Mapping cerebral glucose metabolism during spatial learning: interactions of development and traumatic brain injury.

Previous studies have demonstrated that, compared to adults, postnatal day 17 (P17) and P28 rats show remarkable cognitive recovery in the Morris water maze (MWM) following fluid percussion injury (FPI). This observed age-at-trauma effect could result from either younger animals solving the MWM task using noninjured neural circuitry or an inability of adult and P28 brains to activate appropriate neural networks due to trauma-induced neurological dysfunction. To address these possibilities, we compared "activated" brain regions during normal MWM acquisition and following FP injury. To generate "activated" images of the brain while animals were performing the MWM task, qualitative [14C]2-deoxy-D-glucose was conducted on days 2, 5, and 14 during training in sham and injured adult, P28, and P17 rats. When maturational changes in cerebral glucose metabolism are taken into account, the results suggests similar activity changes in the cerebral cortex and lacunosum moleculare of CA1 during acquisition in all age groups, suggesting that the developmental rates of MWM learning do not correspond to different patterns of activated cerebral metabolism.

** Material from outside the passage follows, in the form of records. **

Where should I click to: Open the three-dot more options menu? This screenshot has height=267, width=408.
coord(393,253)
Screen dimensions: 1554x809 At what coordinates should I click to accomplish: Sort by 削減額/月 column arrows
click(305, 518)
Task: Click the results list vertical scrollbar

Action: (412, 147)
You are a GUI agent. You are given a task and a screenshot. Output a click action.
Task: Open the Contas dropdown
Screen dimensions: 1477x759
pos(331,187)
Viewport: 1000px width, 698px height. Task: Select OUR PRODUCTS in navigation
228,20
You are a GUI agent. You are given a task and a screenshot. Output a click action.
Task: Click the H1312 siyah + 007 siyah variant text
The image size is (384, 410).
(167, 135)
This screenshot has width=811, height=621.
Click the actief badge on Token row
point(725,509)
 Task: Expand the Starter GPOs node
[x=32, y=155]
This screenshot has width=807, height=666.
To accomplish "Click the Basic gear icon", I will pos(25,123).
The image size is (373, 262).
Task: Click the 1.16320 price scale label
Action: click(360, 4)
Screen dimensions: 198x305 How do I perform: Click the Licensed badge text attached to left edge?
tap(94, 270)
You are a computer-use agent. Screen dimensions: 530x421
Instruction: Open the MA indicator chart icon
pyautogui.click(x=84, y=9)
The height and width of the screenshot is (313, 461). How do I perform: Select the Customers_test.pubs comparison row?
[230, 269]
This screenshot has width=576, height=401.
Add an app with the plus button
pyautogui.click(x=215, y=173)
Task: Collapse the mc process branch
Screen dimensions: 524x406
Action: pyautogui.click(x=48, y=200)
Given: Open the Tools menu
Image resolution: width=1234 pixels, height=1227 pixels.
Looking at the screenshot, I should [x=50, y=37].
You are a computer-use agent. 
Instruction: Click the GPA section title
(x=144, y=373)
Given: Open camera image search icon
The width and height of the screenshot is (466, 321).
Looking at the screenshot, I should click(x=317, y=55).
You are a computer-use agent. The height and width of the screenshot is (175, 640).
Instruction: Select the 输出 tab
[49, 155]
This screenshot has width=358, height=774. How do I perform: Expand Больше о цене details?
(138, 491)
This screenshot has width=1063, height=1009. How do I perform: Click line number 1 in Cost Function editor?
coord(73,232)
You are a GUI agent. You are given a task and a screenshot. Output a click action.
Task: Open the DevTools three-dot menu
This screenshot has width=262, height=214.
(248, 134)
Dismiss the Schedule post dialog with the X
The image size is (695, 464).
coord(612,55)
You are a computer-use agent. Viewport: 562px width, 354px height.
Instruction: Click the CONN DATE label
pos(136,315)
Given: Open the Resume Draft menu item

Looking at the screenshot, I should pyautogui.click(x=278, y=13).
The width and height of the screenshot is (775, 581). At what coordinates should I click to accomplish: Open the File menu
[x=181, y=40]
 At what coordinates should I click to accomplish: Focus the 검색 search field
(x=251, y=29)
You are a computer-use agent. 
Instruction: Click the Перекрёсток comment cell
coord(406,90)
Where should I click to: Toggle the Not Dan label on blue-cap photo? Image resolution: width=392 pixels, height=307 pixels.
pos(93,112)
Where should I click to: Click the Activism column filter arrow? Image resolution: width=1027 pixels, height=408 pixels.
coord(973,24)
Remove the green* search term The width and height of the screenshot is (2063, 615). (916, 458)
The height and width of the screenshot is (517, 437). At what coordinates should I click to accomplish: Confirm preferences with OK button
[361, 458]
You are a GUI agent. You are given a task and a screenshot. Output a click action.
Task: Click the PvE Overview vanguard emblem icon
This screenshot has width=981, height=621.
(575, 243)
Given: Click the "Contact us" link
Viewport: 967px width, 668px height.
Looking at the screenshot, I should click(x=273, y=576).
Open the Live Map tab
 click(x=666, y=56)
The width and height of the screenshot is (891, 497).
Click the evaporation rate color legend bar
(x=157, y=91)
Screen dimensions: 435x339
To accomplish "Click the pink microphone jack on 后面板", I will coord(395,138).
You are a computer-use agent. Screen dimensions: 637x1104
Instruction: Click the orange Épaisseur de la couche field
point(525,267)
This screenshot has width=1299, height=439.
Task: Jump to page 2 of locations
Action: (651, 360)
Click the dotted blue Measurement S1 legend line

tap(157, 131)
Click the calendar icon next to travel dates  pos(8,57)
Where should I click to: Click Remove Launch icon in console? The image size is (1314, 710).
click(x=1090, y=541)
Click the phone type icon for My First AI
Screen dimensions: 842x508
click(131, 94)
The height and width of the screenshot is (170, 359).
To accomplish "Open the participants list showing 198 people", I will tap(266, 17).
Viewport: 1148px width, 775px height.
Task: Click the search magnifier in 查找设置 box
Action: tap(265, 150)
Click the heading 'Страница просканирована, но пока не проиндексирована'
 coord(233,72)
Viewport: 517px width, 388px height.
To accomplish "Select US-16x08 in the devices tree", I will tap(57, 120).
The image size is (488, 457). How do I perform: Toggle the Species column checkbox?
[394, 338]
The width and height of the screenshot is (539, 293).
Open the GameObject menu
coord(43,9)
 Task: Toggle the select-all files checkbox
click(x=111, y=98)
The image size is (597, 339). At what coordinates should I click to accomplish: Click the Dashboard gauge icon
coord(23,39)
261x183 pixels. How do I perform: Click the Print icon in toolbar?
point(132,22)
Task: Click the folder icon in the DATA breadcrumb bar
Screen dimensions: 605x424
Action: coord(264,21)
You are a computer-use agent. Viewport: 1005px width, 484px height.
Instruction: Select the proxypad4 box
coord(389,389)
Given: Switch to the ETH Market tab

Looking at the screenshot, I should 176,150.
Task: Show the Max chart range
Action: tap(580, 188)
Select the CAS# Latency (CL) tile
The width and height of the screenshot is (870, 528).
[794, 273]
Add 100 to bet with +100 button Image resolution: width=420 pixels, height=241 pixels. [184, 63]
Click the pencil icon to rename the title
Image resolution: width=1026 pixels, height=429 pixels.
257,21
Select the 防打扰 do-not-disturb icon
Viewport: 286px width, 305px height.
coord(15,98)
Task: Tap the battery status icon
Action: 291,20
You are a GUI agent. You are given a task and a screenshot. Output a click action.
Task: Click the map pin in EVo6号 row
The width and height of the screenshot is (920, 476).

Injured P17s, showing no latency deficits, revealed activated cerebral metabolic patterns similar to noninjured P17 animals. In P28 and adult cases, animals exhibited cognitive deficits and their metabolic studies indicated that the cortical-hippocampal pattern of activation was disrupted by marked injury-induced metabolic depression, which primarily affected the ipsilateral hemisphere and lasted for as long as 14 days in adult animals.